Saved entries:

▼

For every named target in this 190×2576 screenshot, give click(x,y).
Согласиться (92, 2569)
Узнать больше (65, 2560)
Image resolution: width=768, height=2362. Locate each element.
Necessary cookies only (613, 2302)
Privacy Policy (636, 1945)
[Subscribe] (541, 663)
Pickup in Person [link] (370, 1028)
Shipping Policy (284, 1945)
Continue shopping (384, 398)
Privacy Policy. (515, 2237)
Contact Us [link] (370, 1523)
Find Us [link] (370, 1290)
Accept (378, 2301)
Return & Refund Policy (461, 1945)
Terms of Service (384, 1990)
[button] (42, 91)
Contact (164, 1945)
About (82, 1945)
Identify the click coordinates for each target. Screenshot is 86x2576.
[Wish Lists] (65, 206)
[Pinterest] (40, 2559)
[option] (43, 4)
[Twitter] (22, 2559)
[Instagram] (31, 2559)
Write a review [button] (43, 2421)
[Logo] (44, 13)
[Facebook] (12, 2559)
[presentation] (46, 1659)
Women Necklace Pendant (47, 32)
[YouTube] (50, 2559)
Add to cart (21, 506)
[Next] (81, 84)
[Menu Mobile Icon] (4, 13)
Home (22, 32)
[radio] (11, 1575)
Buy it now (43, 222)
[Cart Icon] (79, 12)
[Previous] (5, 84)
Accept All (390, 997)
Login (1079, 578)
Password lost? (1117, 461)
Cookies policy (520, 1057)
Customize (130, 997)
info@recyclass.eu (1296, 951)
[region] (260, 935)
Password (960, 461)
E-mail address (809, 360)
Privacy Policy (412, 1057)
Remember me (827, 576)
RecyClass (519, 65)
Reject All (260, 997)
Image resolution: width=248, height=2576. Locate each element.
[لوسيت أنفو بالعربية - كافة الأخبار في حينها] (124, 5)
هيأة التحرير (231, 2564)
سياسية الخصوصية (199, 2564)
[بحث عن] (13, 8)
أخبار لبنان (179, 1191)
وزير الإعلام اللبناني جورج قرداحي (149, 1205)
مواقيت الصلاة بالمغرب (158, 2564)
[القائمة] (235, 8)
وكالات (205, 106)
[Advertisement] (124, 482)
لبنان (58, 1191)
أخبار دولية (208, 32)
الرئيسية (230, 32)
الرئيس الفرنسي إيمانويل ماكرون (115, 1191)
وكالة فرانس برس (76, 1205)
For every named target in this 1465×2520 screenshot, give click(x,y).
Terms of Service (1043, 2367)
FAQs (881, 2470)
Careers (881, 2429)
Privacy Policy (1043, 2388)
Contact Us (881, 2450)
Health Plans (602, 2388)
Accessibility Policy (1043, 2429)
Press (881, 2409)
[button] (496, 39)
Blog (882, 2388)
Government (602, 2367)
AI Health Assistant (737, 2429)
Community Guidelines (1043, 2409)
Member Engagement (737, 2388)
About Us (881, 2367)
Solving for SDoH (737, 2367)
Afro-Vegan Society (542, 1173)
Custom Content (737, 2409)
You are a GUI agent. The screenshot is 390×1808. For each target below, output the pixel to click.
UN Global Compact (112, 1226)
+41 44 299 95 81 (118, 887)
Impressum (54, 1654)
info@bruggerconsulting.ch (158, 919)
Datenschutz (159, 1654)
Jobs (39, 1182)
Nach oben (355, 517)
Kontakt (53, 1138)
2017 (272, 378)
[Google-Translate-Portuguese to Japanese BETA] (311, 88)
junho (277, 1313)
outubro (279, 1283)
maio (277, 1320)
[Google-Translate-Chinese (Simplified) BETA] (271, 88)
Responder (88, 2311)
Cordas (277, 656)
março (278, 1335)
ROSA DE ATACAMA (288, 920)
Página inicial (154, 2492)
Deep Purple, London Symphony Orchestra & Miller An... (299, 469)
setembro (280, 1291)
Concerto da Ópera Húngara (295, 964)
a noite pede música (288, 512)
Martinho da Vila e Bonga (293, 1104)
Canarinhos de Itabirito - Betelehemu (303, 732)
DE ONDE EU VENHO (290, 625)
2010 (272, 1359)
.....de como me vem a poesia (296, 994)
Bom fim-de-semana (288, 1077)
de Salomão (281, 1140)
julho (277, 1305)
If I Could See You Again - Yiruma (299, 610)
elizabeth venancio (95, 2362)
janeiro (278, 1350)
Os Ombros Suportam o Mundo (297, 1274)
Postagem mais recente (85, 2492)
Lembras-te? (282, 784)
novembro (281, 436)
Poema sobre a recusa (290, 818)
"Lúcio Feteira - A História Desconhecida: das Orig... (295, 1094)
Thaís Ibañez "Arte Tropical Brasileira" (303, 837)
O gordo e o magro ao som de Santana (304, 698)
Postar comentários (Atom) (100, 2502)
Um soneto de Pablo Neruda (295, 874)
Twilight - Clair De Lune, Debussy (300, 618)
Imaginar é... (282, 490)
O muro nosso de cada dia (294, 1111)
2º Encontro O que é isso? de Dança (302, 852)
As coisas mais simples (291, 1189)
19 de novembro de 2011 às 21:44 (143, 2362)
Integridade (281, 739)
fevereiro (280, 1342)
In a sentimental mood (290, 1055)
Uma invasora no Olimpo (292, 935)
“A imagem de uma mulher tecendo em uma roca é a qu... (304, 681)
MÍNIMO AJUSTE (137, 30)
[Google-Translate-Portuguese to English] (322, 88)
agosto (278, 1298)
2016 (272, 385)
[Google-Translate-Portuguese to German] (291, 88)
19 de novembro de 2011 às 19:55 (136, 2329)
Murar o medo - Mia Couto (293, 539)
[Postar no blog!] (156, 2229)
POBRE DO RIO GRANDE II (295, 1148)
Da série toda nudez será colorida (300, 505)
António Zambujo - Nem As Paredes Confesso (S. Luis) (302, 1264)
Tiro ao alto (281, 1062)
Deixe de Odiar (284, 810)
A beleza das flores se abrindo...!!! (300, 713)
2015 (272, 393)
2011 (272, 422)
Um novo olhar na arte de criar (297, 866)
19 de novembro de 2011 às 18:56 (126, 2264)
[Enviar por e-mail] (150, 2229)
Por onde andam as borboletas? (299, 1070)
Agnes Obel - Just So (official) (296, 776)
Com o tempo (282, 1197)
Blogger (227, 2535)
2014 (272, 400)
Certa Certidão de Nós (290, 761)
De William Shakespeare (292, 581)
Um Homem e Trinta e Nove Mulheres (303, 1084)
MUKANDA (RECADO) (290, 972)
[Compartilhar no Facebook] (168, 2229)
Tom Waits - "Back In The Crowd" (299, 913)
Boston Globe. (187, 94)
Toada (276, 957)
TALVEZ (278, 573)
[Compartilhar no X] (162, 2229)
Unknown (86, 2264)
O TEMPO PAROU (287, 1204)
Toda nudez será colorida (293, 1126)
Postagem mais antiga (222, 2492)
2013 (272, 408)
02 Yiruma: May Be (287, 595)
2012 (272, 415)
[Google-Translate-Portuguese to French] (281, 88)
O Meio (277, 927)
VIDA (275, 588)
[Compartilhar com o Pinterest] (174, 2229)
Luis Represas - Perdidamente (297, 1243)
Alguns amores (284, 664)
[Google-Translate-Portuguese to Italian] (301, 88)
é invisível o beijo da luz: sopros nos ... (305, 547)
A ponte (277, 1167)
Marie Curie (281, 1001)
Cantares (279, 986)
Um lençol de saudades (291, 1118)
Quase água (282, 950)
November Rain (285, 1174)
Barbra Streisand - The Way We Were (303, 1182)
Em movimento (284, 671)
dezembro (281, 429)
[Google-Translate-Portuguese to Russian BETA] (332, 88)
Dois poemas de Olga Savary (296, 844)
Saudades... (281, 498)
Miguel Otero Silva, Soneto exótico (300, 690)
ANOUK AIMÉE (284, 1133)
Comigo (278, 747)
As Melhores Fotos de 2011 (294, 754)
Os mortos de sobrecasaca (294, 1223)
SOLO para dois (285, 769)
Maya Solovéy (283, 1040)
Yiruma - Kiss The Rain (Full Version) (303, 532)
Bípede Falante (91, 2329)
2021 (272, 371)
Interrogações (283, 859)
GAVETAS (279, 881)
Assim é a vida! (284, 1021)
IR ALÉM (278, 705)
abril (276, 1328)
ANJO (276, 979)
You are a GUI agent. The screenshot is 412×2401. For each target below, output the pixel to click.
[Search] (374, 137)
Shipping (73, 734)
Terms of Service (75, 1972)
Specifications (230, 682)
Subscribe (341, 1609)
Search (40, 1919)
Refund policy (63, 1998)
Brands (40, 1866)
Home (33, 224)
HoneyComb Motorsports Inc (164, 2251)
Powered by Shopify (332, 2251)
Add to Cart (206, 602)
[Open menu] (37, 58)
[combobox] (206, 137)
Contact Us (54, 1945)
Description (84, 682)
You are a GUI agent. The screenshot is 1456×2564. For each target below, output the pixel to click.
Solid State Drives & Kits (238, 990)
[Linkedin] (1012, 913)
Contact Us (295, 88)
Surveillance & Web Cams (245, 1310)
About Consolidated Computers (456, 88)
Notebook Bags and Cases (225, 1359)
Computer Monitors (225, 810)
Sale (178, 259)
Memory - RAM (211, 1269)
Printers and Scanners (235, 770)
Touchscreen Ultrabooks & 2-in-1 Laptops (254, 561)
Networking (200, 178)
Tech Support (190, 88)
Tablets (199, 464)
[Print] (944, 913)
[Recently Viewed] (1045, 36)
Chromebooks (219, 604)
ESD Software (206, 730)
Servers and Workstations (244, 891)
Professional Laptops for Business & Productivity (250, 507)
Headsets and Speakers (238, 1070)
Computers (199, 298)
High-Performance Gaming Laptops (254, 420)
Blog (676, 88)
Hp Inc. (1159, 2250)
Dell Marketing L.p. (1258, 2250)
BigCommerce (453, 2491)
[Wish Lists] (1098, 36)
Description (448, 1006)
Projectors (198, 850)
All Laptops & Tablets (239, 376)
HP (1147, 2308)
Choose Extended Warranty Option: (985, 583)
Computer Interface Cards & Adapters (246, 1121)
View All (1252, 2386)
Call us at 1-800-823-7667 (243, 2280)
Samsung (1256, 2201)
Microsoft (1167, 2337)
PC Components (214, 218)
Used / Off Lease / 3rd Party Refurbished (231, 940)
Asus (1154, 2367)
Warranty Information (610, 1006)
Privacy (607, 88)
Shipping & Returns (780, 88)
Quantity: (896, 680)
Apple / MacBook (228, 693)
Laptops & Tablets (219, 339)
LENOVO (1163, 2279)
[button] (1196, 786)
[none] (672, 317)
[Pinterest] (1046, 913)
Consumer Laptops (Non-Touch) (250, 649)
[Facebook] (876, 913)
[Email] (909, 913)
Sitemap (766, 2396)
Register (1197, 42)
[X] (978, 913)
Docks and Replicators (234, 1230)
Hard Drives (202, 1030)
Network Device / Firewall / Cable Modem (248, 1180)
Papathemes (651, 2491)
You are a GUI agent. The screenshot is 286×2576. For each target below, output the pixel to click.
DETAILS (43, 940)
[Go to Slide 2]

▲

- TRY IT
Above are the lines; repeat exactly the ones from the line containing "[button] (496, 39)" down to the line containing "Responder (88, 2311)", both inclusive.

- WRITTEN SOLUTION
[button] (496, 39)
Blog (882, 2388)
Government (602, 2367)
AI Health Assistant (737, 2429)
Community Guidelines (1043, 2409)
Member Engagement (737, 2388)
About Us (881, 2367)
Solving for SDoH (737, 2367)
Afro-Vegan Society (542, 1173)
Custom Content (737, 2409)
You are a GUI agent. The screenshot is 390×1808. For each target below, output the pixel to click.
UN Global Compact (112, 1226)
+41 44 299 95 81 (118, 887)
Impressum (54, 1654)
info@bruggerconsulting.ch (158, 919)
Datenschutz (159, 1654)
Jobs (39, 1182)
Nach oben (355, 517)
Kontakt (53, 1138)
2017 (272, 378)
[Google-Translate-Portuguese to Japanese BETA] (311, 88)
junho (277, 1313)
outubro (279, 1283)
maio (277, 1320)
[Google-Translate-Chinese (Simplified) BETA] (271, 88)
Responder (88, 2311)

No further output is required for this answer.